What’s a Voice Agent?

A voice agent is an AI-powered agent designed to work together with customers via voice-based communication. It could actually perceive spoken language, course of requests, and generate human-like responses. It permits seamless voice-based interactions, decreasing the necessity for handbook inputs, and enhancing person expertise. In contrast to conventional chatbots that rely solely on textual content inputs, a voice agent permits hands-free, real-time conversations. This makes it a extra pure and environment friendly manner of interacting with know-how.

Additionally Learn: Paper-to-Voice Assistant: AI Agent Utilizing Multimodal Method

Distinction Between a Voice Agent and a Conventional Chatbot

Function Voice Agent Conventional Chatbot
Enter Kind Voice Textual content
Response Kind Voice Textual content
Fingers-Free Use Sure No
Response Time Quicker, real-time Slight delay, relying on typing pace
Understanding Accents Superior (varies by mannequin) Not relevant
Multimodal Capabilities Can combine textual content and voice Primarily text-based
Context Retention Greater, remembers previous interactions Varies, usually restricted to textual content historical past
Consumer Expertise Extra pure Requires typing

Key Elements of a Voice Agent

A Voice Agent is an AI-driven system that facilitates voice-based interactions, generally utilized in buyer help, digital assistants, and automatic name facilities. It makes use of speech recognition, pure language processing (NLP), and text-to-speech applied sciences to understand person queries and supply acceptable responses.

On this part, we’ll discover the important thing elements of a Voice Agent that allow seamless and environment friendly voice-based communication.

Construct a Buyer Assist Voice Agent with Deepgram AI

1. Computerized Speech Recognition (ASR) – Speech-to-Textual content Conversion

Step one in a voice agent’s workflow is to transform spoken language into textual content. That is achieved utilizing Computerized Speech Recognition (ASR).

Implementation in Code:

  1. The Deepgram API is used for real-time speech transcription.
  2. The “deepgram.hear.reside.v(“1”)” technique captures reside audio and transcribes it into textual content.
  3. The occasion “LiveTranscriptionEvents.Transcript” processes and extracts spoken phrases.

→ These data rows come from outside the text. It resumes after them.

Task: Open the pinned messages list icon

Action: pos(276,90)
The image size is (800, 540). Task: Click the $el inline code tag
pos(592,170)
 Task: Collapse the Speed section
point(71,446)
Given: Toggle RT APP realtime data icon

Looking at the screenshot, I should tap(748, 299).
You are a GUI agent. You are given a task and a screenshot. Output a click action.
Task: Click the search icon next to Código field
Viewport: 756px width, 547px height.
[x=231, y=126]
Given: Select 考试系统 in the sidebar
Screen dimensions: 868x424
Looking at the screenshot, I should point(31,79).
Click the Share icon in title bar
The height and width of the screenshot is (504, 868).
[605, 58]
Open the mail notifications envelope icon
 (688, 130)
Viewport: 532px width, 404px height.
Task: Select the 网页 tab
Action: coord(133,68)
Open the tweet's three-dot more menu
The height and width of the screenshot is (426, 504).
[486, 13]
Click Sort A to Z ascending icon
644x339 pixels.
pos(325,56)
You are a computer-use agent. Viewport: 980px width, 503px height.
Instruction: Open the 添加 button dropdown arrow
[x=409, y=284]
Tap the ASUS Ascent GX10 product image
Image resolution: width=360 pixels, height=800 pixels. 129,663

2. Pure Language Processing (NLP) – Understanding Consumer Intent

As soon as the speech is transcribed into textual content, the system must course of and perceive it. OpenAI’s LLM (GPT mannequin) is used right here for pure language understanding (NLU).

Implementation in Code:

  1. The transcribed textual content is appended to the “dialog” record.
  2. The GPT mannequin (o3-mini-2025-01-31) processes the message to generate an clever response.
  3. The system message (“system_message”) defines the agent’s persona and scope.

3. Textual content-to-Speech (TTS) – Producing Audio Responses

As soon as the system generates a response, it must be transformed again into speech for a pure dialog expertise. Deepgram’s Aura Helios TTS mannequin is used to generate speech.

Implementation in Code:

  1. The “generate_audio()” operate sends the generated textual content to Deepgram’s TTS API (“DEEPGRAM_URL”).
  2. The response is an audio file, which is then performed utilizing “pygame.mixer”.

4. Actual-Time Audio Processing & Playback

For a real-time voice agent, the generated speech have to be performed instantly after processing. Pygame’s mixer module is used to deal with audio playback.

Implementation in Code:

  1. The “playaudio()”  operate performs the generated audio utilizing “pygame.mixer”.
  2. The microphone is muted whereas the response is performed, stopping unintended audio interference.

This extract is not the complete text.